2001 NASA’s solar-powered aircraft—Helios sets a new world record for non-rocket-powered aircraft: 96,863 feet, more than 18 miles high. – Photo caption: The Helios Prototype flying wing is shown near the Hawaiian Islands during its first test flight on solar power. (Photo Courtesy of NASA, Dryden Flight Research Center Photo Collection)
2001 The National Space Development Agency of Japan, or NASDA, announces plans to develop a satellite-based solar power system that would beam energy back to Earth. A satellite carrying large solar panels would use a laser to transmit the power to an airship at an altitude of about 12 miles, which would then transmit the power to Earth.
2001 TerraSun LLC develops a unique method of using holographic films to concentrate sunlight onto a solar cell. Concentrating solar cells typically use Fresnel lenses or mirrors to concentrate sunlight. TerraSun claims that the use of holographic optics allows more selective use of the sunlight, allowing light not needed for power production to pass through the transparent modules. This capability allows the modules to be integrated into buildings as skylights. This timeline lists the milestones in the historical development of solar technology in the 2000s.
2001 PowerLight Corporation places online in Hawaii the world’s largest hybrid system that combines the power from both wind and solar energy. The grid-connected system is unusual in that it’s solar energy capacity—175 kilowatts— is actually larger than its wind energy capacity of 50 kilowatts. Such hybrid power systems combine the strengths of both energy systems to maximize the available power.
2001 British Petroleum (BP) and BP Solar announce the opening of a service station in Indianapolis that features a solar-electric canopy. The Indianapolis station is the first U.S. “BP Connect” store, a model that BP intends to use for all new or significantly revamped BP service stations. The canopy is built using translucent photovoltaic modules made of thin films of silicon deposited onto glass.
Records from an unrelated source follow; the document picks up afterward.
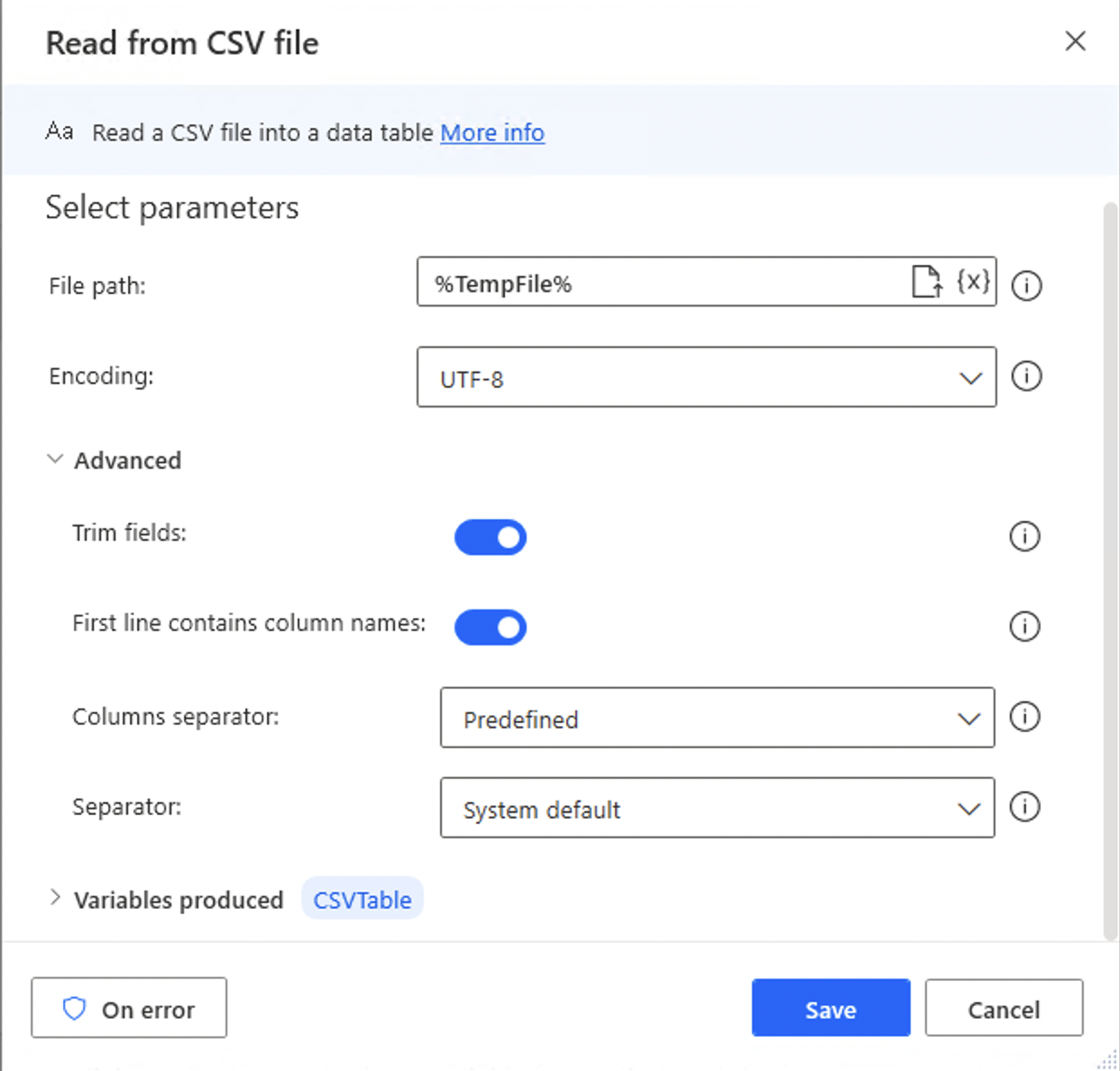Click the On error button
1120x1071 pixels.
[128, 1008]
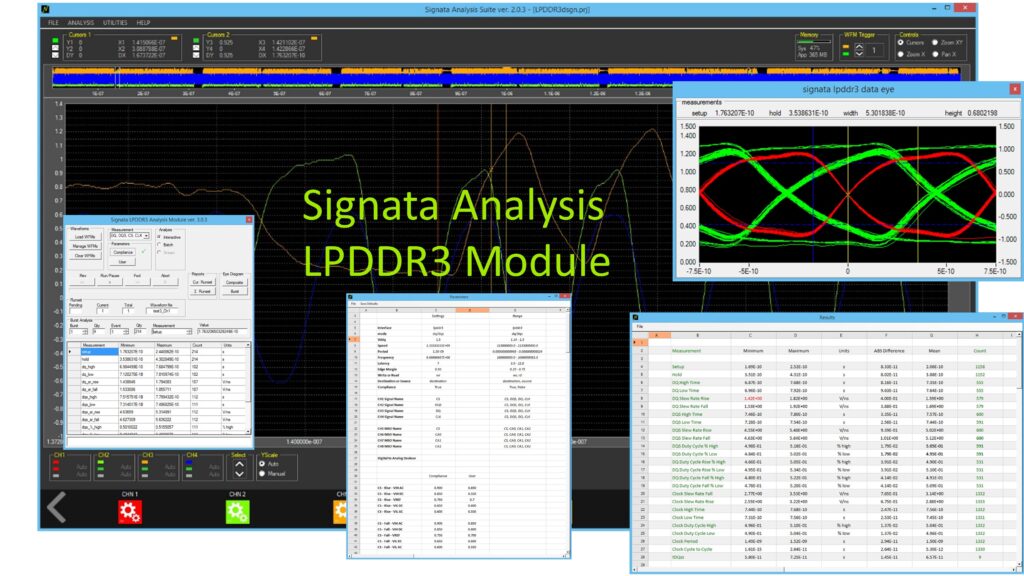Select the setup row in measurement table
Image resolution: width=1024 pixels, height=576 pixels.
(98, 352)
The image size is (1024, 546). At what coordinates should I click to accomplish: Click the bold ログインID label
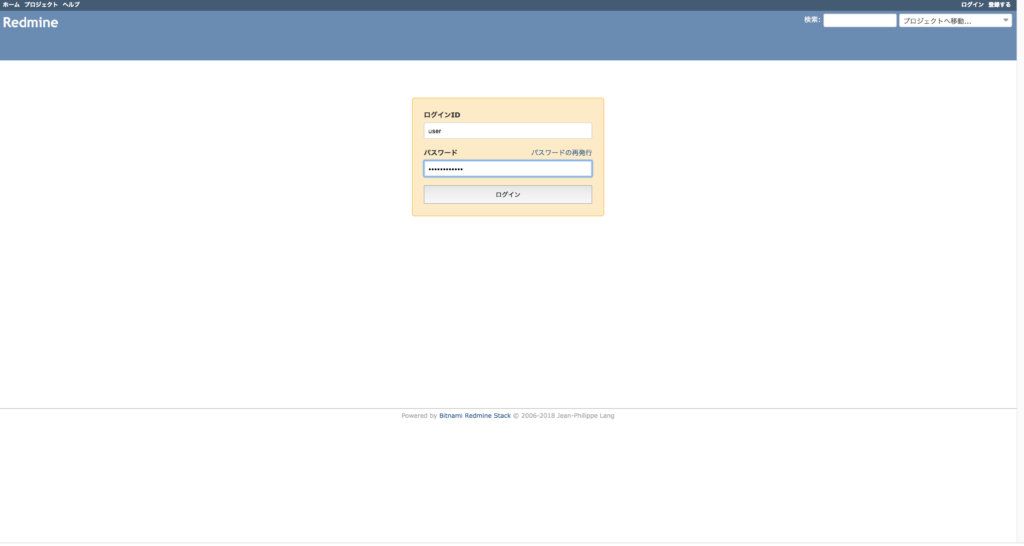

2002 ATS Automation Tooling Systems Inc. in Canada starts to commercialize an innovative method of producing solar cells, called Spheral Solar technology. The technology—based on tiny silicon beads bonded between two sheets of aluminum foil—promises lower costs due to its greatly reduced use of silicon relative to conventional multicrystalline silicon solar cells. The technology is not new. It was championed by Texas Instruments (TI) in the early 1990s. But despite U.S. Department of Energy (DOE) funding, TI dropped the initiative.
2001 Powerlight Corporation installs the largest rooftop solar power system in the United States—a 1.18 megawatt system—at the Santa Rita Jail in Dublin, California. – Photo Caption: In Spring 2002, Alameda County, CA successfully completed the fourth largest solar electric system in the world atop the Santa Rita Jail in Dublin, California. This solar installation, the United States’ largest rooftop system, was commissioned to help Alameda County reduce and stabilize future energy costs. This smart energy project reduces the jail’s use of utility-generated electricity by 30% through solar power generation and energy conservation. Clean energy is generated by a 1.18 Megawatt system consisting of three acres of solar electric or photovoltaic (PV) panels. All buildings will be built to combine energy-efficient design and construction practices and renewable energy technologies for a net-zero energy building. In effect, the building will conserve enough and produce its own energy supply to create a new generation of cost-effective buildings that have zero net annual need for non-renewable energy.